Exercise prompt:
Using the article on St. Scholastica's Arizona branch, answer these:
(a) About how many students does the college have?
(b) In which three places besides Duluth has the college built outposts?
(c) What is the earliest year the school could open a new campus in Arizona?

Page extract:
At the age of 102, the College of St. Scholastica is joining the Minnesota migration to Arizona.
The Duluth college announced Thursday that it is opening a branch near Phoenix — its first outside Minnesota.
Initially, St. Scholastica will offer online classes only through its Arizona satellite, as part of a partnership with two local community colleges.
But within two years, if all goes as planned, college officials say their goal is to build a $10 million to $20 million facility in a Phoenix suburb, and enroll up to 1,500 students in graduate-level health care programs.
“We’re going from practically the Canadian border to practically the Mexican border,” said spokesman Robert Aschenmacher.
School officials swear that the plan has nothing to do with a desire to escape Minnesota winters.
Instead, they see it as a chance to jump into a growing market, where the demand for college-level programs — especially in health-related fields — is booming.
“We think we see a niche opportunity in the southwest portion of the country,” said Larry Goodwin, president of St. Scholastica, a Benedictine Catholic college with about 4,200 students.
In Duluth, the college has seen its traditional undergraduate enrollment decline for several years, in part because the number of 18-year-olds has been shrinking statewide. As a result, St. Scholastica has been searching for ways to branch out, expanding its graduate health care programs and building outposts in St. Paul, Rochester and St. Cloud.
“It’s the same logic as opening another campus in Minnesota,” Goodwin said.
But the move to Arizona, which has been in the works for about 18 months, would be its biggest venture yet.
“We’re not going out tomorrow and opening up a full campus,” Goodwin said. “We’ve got it in stages. We don’t go to the next stage unless the previous one is working.”
At the earliest, the school could open a new campus in Arizona by 2016, said Don Wortham, the college’s vice president of strategic initiatives. “It’s amazing how fast things get built out there since they don’t have winter,” he said.

Data for review:

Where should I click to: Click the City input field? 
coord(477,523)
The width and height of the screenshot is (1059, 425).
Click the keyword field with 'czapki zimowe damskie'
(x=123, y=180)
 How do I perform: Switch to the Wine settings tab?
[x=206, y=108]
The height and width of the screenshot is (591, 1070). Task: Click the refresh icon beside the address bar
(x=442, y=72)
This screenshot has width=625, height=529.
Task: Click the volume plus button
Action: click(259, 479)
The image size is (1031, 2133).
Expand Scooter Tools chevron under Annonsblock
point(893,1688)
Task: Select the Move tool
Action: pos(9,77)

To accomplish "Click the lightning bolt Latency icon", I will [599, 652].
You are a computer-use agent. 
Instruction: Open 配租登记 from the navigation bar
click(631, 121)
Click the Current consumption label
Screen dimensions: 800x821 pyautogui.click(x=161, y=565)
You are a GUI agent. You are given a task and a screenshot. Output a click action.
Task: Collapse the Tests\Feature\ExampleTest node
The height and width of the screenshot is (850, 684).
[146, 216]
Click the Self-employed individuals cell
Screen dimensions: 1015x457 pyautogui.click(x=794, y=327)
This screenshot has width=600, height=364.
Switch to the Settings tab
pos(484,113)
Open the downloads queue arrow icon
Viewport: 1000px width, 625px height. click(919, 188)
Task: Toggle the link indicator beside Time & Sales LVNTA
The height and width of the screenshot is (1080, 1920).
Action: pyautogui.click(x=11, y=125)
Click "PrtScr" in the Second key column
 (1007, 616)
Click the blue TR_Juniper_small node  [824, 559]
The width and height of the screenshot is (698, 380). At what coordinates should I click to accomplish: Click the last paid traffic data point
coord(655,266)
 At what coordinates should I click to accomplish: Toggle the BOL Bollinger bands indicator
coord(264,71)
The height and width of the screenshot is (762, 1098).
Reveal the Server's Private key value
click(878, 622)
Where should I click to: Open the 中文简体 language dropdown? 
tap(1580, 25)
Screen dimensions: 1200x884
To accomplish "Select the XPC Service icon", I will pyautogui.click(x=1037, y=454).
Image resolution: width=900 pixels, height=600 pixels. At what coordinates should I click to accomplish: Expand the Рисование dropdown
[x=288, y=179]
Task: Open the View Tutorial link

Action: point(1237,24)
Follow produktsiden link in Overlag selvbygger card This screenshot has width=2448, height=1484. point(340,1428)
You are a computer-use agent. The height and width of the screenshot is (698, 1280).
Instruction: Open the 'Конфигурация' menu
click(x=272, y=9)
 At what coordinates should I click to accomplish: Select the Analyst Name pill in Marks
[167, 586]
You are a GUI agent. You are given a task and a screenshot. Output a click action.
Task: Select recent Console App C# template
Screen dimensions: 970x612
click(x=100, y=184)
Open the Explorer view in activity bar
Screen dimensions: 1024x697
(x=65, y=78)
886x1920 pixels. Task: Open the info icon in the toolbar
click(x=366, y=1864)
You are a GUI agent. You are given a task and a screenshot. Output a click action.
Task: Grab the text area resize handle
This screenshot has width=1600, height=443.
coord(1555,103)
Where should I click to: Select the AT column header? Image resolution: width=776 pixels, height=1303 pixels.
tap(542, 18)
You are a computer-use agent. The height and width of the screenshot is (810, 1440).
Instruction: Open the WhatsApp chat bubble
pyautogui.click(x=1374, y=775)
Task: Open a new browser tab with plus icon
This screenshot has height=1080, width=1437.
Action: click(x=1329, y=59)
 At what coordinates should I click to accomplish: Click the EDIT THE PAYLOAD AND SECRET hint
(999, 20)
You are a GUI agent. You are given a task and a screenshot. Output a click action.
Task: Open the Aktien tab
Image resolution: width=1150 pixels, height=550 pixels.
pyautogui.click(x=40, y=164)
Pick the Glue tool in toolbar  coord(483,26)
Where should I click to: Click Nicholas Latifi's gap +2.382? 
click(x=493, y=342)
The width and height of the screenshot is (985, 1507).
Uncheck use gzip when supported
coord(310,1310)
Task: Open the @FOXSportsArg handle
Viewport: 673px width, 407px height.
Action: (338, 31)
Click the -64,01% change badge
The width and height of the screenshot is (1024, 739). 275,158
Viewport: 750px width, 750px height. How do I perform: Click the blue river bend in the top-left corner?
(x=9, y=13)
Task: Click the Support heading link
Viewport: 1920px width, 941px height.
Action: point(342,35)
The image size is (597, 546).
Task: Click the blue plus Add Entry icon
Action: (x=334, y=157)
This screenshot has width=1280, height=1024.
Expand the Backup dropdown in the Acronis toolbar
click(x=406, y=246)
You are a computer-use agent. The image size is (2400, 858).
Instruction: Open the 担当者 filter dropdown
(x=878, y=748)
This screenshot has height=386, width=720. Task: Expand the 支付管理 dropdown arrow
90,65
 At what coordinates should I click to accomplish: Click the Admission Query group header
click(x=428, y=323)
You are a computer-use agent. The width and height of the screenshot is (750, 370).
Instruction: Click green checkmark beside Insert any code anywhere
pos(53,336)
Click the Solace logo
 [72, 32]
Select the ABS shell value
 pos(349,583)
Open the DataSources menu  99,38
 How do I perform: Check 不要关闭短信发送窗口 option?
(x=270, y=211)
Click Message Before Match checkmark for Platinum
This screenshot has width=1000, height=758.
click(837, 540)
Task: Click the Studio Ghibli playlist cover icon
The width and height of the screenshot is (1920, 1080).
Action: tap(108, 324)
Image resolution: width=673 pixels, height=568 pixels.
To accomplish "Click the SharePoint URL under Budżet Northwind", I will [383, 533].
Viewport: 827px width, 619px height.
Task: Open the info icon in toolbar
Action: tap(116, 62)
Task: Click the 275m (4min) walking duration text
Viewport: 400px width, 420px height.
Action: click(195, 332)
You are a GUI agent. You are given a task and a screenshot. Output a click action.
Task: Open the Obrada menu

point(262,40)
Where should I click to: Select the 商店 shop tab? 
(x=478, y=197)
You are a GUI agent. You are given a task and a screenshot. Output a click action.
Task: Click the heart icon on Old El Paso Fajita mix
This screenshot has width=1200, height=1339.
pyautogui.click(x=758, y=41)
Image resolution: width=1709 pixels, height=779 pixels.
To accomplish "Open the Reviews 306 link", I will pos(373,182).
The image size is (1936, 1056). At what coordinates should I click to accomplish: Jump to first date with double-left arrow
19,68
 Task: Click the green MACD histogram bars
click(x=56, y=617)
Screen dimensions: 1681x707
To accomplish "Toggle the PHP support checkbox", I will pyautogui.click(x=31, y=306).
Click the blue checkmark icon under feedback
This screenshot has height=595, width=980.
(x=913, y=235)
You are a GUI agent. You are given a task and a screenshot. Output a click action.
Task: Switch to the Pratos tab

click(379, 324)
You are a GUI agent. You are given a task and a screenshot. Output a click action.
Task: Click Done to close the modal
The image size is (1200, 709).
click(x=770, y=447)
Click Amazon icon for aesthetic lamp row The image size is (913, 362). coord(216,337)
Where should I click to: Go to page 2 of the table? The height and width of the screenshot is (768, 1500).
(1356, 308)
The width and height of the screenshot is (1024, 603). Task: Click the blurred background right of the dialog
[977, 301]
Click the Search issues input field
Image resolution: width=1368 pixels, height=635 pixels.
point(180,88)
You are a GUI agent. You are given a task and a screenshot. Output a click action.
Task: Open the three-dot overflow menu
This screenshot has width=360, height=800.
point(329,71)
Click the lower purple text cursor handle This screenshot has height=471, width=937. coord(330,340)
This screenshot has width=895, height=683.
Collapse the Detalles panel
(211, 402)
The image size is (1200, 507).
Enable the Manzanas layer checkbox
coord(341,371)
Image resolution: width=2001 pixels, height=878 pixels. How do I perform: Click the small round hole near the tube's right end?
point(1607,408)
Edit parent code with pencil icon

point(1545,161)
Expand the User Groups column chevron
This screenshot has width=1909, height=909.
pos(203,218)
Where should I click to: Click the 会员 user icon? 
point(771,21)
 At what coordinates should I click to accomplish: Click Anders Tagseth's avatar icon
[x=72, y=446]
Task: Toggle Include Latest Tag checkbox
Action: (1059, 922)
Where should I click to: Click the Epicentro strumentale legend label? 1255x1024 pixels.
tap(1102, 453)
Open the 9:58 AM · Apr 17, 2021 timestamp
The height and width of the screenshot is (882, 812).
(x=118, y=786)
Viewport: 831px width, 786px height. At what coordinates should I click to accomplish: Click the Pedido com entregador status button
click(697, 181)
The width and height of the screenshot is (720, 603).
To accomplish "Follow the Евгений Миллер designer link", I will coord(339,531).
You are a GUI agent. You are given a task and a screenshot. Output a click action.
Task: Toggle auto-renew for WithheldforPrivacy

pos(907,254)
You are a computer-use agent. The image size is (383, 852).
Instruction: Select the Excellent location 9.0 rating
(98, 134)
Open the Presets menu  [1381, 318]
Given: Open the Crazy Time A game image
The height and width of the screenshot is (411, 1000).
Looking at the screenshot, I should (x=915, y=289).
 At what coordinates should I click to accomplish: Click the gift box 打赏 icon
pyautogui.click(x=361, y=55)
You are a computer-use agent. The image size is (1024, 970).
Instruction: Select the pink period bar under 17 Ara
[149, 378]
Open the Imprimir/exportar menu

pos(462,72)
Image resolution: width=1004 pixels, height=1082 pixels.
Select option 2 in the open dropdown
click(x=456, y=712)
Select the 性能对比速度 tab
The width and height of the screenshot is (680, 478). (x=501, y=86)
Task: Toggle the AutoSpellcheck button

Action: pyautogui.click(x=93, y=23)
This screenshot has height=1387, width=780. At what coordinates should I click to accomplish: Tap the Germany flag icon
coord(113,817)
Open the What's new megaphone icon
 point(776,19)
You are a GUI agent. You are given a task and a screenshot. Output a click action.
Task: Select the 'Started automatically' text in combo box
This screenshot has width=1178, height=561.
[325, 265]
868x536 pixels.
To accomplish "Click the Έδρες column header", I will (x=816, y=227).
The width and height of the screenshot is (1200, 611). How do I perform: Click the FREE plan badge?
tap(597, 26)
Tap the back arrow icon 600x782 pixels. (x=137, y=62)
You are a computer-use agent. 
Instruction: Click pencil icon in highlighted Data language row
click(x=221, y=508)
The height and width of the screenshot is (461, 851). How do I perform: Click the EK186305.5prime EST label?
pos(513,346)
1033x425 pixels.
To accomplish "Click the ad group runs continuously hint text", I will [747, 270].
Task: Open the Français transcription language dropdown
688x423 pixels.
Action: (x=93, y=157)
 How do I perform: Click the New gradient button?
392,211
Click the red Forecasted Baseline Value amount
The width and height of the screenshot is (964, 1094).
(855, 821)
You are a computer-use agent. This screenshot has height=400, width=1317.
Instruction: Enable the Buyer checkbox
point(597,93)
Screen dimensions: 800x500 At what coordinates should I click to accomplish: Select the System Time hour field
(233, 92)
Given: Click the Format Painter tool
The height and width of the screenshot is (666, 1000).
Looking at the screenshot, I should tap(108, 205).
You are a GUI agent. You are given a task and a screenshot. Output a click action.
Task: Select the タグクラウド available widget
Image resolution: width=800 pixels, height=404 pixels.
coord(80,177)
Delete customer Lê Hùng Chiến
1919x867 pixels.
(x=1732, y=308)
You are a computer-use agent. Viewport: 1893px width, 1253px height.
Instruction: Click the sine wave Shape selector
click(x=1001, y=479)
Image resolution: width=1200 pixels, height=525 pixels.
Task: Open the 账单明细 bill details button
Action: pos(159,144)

Answer to this exercise:
(a) About 4,200
(b) St. Paul, Rochester and St. Cloud
(c) 2016